Darüber diskutierten unter der Moderation von Andreas Bomba
(Hessischer Rundfunk) Monika Griefahn, Vorsitzende des Ausschusses
für Kultur und Medien im Bundestag, Hans Günther Bastian,
Universität Frankfurt, Klaus-Ernst Behne, Hochschule für
Musik und Theater Hannover, Dagmar Sikorski, Sikorski Musikverlag
und Deutscher Musikverlegerverband und Christian Höppner,
Musikschule Wilmersdorf, Vizepräsident Deutscher Musikrat
und Präsident des Landesmusikrats Berlin.
Andreas Bomba: Ich glaube, die wenigsten von uns wissen, was in
dieser PISA-Studie eigentlich gefragt wurde. Aber die Bildung an
sich, das Schulsystem wurde an den Pranger gestellt. Und sofort
waren auch einige mit Patentrezepten bei der Hand, wie dieses Ergebnis
zu beheben sei. Ein Stichwort: Ganztagsschule. Eine Politikerin
sitzt auf diesem Podium. Monika Griefahn, zunächst an Sie
die Frage: Was macht dieser Ausschuss für Kultur und Medien
eigentlich?
Während der Vorbesprechung
am ConBrio-Stand:
Monika Griefahn und Christian Höppner. Foto: Ursula
Gaisa/nmz
Monika Griefahn: Leider keine Lehrer einstellen,
denn das obliegt in einem föderalen Land wie unserem der Kulturhoheit der Länder.
Aber was wir schon getan haben, ist mit einem Angebot an die Länder
das berühmte Thema der Ganztagsschule mit in die Diskussion
zu werfen. Der Ausschuss für Kultur und Medien hat auch das
Problem der kulturellen Bildung als ein Teilprojekt für eine
Ganztagsschule mit initiiert. Ansonsten schafft der Ausschuss Rahmenbedingungen
für die Kultur in der Bundespolitik, um für Künstler
ein positives gesellschaftliches Ambiente zu schaffen. So haben
wir die Künstlersozialversicherung novelliert, wir haben ein
Stiftungsgesetz novelliert, das eben doch ermöglicht hat,
viele Stiftungsneugründungen zu initiieren, weil es steuerlich
attraktiver geworden ist, eine Stiftung einzurichten. Wir haben
das Urhebervertragsrecht gestaltet, um für Autoren ein Recht
auf Vergütung ferstzuschreiben. Wir haben ein Buchpreisbindungsgesetz
verabschiedet, damit auch die nationale Buchpreisbindung erhalten
werden kann, die im europäischen Kontext hätte aufgehoben
werden sollen. So erhalten wir auch den Buchhandel in der Fläche.
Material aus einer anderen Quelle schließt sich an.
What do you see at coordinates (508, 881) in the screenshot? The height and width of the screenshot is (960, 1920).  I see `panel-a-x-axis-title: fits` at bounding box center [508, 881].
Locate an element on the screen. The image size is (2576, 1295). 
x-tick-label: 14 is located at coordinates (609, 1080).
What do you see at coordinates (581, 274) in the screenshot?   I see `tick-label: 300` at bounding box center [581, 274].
Ferner haben wir eine Bundeskulturstiftung eingerichtet, die sich
insbesondere für zeitgenössische Kultur, aber eben auch
für den internationalen Kulturaustausch einsetzt. Ich glaube
das sind alles taugliche neue Instrumente, mit denen man gerade
im Dialog der Kulturen etwas bewegen kann.
Bomba: Frau Sikorski, Bildung und Schule
werden hauptsächlich
mit Staat und öffentlicher Hand in Verbindung gebracht. Sie
vertreten auf dem Podium nicht nur den Musikverlegerverband, sondern
auch die private Wirtschaft. Wie können Sie sich in bildungspolitische
Diskussionen einklinken?
Dagmar Sikorski: Ich bin immer der Meinung,
dass wir alle die Politik und der Staat sind. Ohne die Wirtschaft
gäbe es die Politik
nicht und irgend jemand soll ja auch Steuern zahlen. Unsere Idee
ist es, dass wir über das Thema Musikunterricht an den allgemein
bildenden Schulen die Musik wieder ins Gespräch bringen. Wer
soll denn einmal in unseren Konzerten, in unseren Opernhäusern
sitzen, wenn wir den Kindern nicht beibringen, dass es außer
der Popmusik auch noch andere Arten von Musik gibt? Wir wollen
mit dieser Informationsvermittlung künftig viel früher
anfangen, in der Vorschule, in den Kindergärten, wo das Singen
populär gemacht werden soll.
Bomba: Herr Höppner: Aktuell wird über die Ganztagsschule
geredet – was machen denn eigentlich die Musikschulen, wenn
die Kinder den ganzen Tag in den allgemein bildenden Schulen sitzen?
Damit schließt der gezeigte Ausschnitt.